Già a gennaio dello scorso anno il Consiglio comunale aveva approvato all’unanimità un ordine del giorno con il quale si esprimeva una netta opposizione alla cosiddetta “autonomia differenziata”.

«Quella sull’autonomia differenziata – continua il Primo cittadino – così come concepita penalizza il sud, logora fortemente il principio costituzionale dell’uguaglianza tra i cittadini. La decisione della Corte costituzionale lancia segnali incoraggianti».

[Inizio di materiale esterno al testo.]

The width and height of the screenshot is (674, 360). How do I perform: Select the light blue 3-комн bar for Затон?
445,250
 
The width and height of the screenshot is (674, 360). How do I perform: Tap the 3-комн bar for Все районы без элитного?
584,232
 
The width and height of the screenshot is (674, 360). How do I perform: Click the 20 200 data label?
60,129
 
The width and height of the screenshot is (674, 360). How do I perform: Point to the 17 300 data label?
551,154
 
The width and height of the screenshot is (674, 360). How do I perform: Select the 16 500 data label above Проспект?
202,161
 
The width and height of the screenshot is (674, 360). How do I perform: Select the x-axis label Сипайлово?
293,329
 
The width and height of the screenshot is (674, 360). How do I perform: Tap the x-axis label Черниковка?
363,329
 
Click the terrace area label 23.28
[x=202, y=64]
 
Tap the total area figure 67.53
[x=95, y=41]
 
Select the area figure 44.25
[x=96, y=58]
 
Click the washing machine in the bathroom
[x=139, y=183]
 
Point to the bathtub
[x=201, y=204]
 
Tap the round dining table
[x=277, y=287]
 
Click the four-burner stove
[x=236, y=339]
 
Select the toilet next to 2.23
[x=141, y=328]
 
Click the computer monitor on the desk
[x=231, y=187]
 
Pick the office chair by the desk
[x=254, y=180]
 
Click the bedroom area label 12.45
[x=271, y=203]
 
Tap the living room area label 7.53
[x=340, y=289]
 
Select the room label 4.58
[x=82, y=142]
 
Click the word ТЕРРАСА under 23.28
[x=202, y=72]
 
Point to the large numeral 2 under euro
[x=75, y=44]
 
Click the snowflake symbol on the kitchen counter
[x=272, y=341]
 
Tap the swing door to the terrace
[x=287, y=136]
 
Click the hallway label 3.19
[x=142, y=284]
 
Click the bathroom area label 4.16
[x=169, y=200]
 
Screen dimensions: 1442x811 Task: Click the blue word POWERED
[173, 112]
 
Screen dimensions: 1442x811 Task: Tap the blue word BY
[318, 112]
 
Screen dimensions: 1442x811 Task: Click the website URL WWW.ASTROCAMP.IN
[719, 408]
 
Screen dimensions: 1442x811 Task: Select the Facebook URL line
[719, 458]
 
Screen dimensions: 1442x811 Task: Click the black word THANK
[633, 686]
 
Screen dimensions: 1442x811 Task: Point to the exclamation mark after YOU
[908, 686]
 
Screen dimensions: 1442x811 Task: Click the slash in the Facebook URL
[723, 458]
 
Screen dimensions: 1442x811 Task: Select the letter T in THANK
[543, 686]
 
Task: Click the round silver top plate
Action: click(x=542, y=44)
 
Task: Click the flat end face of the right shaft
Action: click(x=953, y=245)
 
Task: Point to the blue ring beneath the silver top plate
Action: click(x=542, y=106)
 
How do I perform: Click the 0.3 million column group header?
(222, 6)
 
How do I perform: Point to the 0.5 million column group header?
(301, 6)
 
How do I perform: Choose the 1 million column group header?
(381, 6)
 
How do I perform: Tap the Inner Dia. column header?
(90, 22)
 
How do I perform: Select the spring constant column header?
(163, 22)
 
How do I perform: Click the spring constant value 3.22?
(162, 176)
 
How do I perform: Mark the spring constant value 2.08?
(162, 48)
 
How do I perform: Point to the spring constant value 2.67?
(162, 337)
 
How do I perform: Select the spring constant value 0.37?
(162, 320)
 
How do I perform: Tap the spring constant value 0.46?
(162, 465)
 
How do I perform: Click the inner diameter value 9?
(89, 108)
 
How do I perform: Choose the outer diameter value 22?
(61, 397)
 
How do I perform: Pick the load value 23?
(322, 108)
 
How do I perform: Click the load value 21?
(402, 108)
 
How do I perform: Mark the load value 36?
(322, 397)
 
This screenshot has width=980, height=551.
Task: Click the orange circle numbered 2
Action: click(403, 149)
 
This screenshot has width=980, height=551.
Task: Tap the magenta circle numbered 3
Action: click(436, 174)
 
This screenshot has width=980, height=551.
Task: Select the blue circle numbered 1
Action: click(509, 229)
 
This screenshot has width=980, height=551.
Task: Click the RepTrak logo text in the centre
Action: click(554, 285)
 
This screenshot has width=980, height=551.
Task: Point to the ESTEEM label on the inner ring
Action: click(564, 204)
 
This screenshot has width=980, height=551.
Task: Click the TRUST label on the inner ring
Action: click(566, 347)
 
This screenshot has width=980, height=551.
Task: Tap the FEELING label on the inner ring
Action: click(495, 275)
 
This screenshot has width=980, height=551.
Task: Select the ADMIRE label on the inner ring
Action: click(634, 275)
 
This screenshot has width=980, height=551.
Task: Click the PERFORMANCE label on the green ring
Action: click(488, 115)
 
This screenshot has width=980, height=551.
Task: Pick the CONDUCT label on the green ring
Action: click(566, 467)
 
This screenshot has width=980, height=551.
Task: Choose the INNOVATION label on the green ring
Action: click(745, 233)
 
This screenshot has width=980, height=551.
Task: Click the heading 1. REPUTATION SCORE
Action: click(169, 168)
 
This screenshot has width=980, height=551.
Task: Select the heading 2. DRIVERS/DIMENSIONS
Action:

Nello specifico il Collegio, nell’esaminare i ricorsi delle Regioni Puglia, Toscana, Sardegna e Campania, le difese del Presidente del Consiglio dei ministri e gli atti di intervento ad opponendum delle Regioni Lombardia, Piemonte e Veneto, la Corte ha ravvisato l’incostituzionalità dei seguenti profili della legge:
- la possibilità che l’intesa tra lo Stato e la regione e la successiva legge di differenziazione trasferiscano materie o ambiti di materie, laddove la Corte ritiene che la devoluzione debba riguardare specifiche funzioni legislative e amministrative e debba essere giustificata, in relazione alla singola regione, alla luce del richiamato principio di sussidiarietà;
- il conferimento di una delega legislativa per la determinazione dei livelli essenziali delle prestazioni concernenti i diritti civili e sociali (LEP) priva di idonei criteri direttivi, con la conseguenza che la decisione sostanziale viene rimessa nelle mani del Governo, limitando il ruolo costituzionale del Parlamento;
- la previsione che sia un decreto del Presidente del Consiglio dei ministri (dPCm) a determinare l’aggiornamento dei LEP;
- il ricorso alla procedura prevista dalla legge n. 197 del 2022 (legge di bilancio per il 2023) per la determinazione dei LEP con dPCm, sino all’entrata in vigore dei decreti legislativi previsti dalla stessa legge per definire i LEP;
- la possibilità di modificare, con decreto interministeriale, le aliquote della compartecipazione al gettito dei tributi erariali, prevista per finanziare le funzioni trasferite, in caso di scostamento tra il fabbisogno di spesa e l’andamento dello stesso gettito; in base a tale previsione, potrebbero essere premiate proprio le regioni inefficienti, che – dopo aver ottenuto dallo Stato le risorse finalizzate all’esercizio delle funzioni trasferite – non sono in grado di assicurare con quelle risorse il compiuto adempimento delle stesse funzioni;
- la facoltatività, piuttosto che la doverosità, per le regioni destinatarie della devoluzione, del concorso agli obiettivi di finanza pubblica, con conseguente indebolimento dei vincoli di solidarietà e unità della Repubblica;
- l’estensione della legge n. 86 del 2024, e dunque dell’art. 116, terzo comma, Cost. alle regioni a statuto speciale, che invece, per ottenere maggiori forme di autonomia, possono ricorrere alle procedure previste dai loro statuti speciali.

Ora, secondo la Corte Costituzionale spetta al Parlamento, nell’esercizio della sua discrezionalità, colmare i vuoti derivanti dall’accoglimento di alcune delle questioni sollevate dalle ricorrenti, nel rispetto dei principi costituzionali, in modo da assicurare la piena funzionalità della legge.